The new jacket is more comfortable than the old. The armor seems less bulky, yet if feels as if it will afford the same protection (see note below). It is, without question, every bit as waterproof as the old one was. I've ridden through torrential downpours for hours without a leak. It's warm enough that I suspect I'd be comfortable at any (rideable) temperature using just the jacket, liner and electrics, without the need for additional layers. Without the liner, its "Pipeline Ventilation System" keeps it comfortable in all but the hottest weather.
The jacket is constructed with a combination of 500 denier DuPont Cordura, 500 denier nylon and 1680 denier Ballistic Nylon, all with a polyurethane coating for durability and water resistance. Then there's the waterproof, breathable barrier, which, while remaining completely waterproof, provides breathability for comfort.

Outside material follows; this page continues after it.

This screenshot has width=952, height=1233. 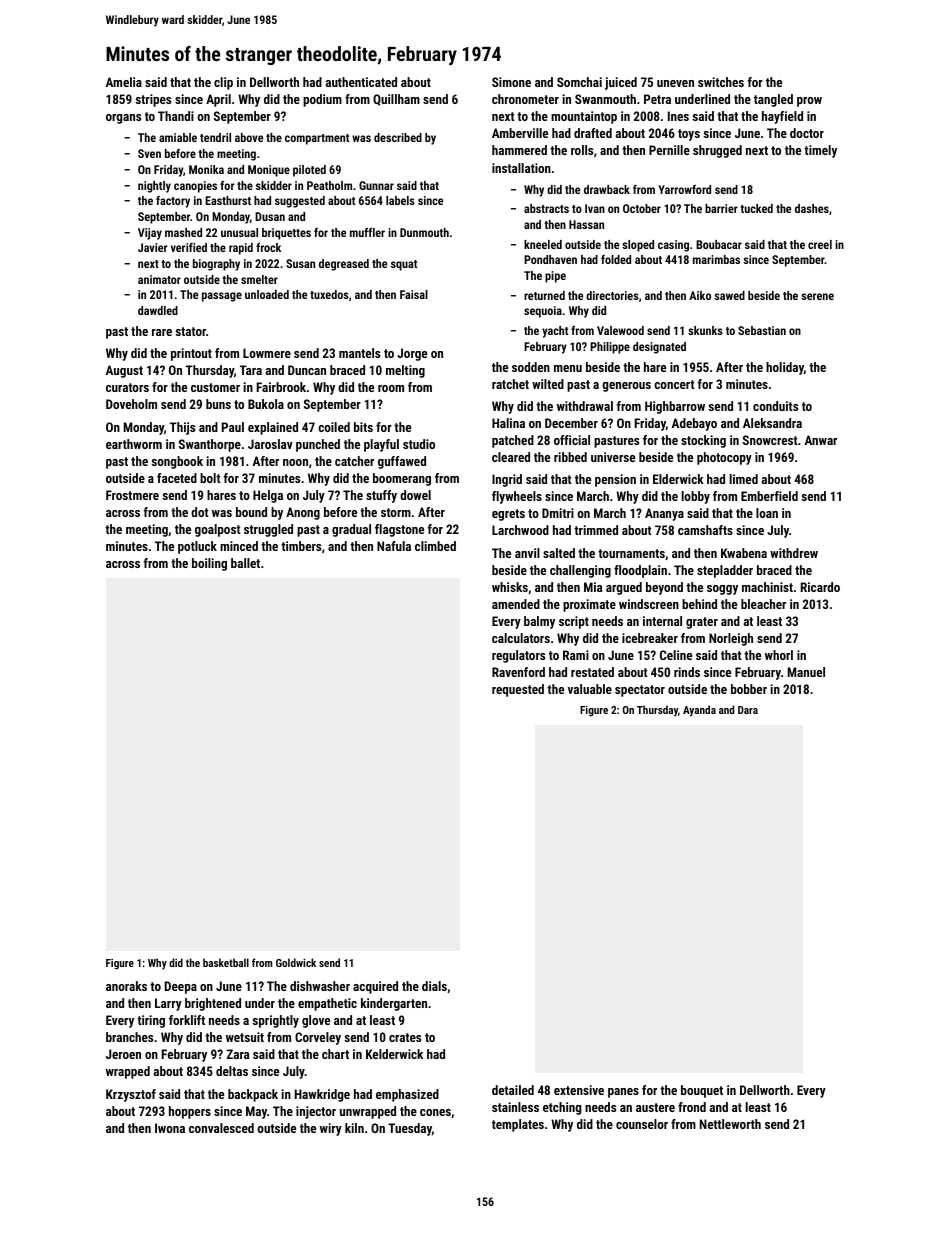 What do you see at coordinates (170, 1128) in the screenshot?
I see `Iwona` at bounding box center [170, 1128].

The only thing I miss from the old jacket is the tiny zipper pocket that was on the outside of the left lower pocket, which I use for my key. I haven't yet found a spot that's as convenient for that.
Note on protection:
In November of 1999, before I became an MSF Instructor, I crashed my bike. I slid forty feet with the bike on top of me. No riding gear could have prevented the seven broken ribs (from the weight of the bike falling on me), but my Cortech pants and jacket completely prevented road rash, and I'm sure prevented any additional injuries I might have sustained from hitting the pavement. My pants had a small rip in the thigh pocket, right where I was carrying my wallet, but my jacket came through completely unscathed until the paramedics removed it with a pair of scissors.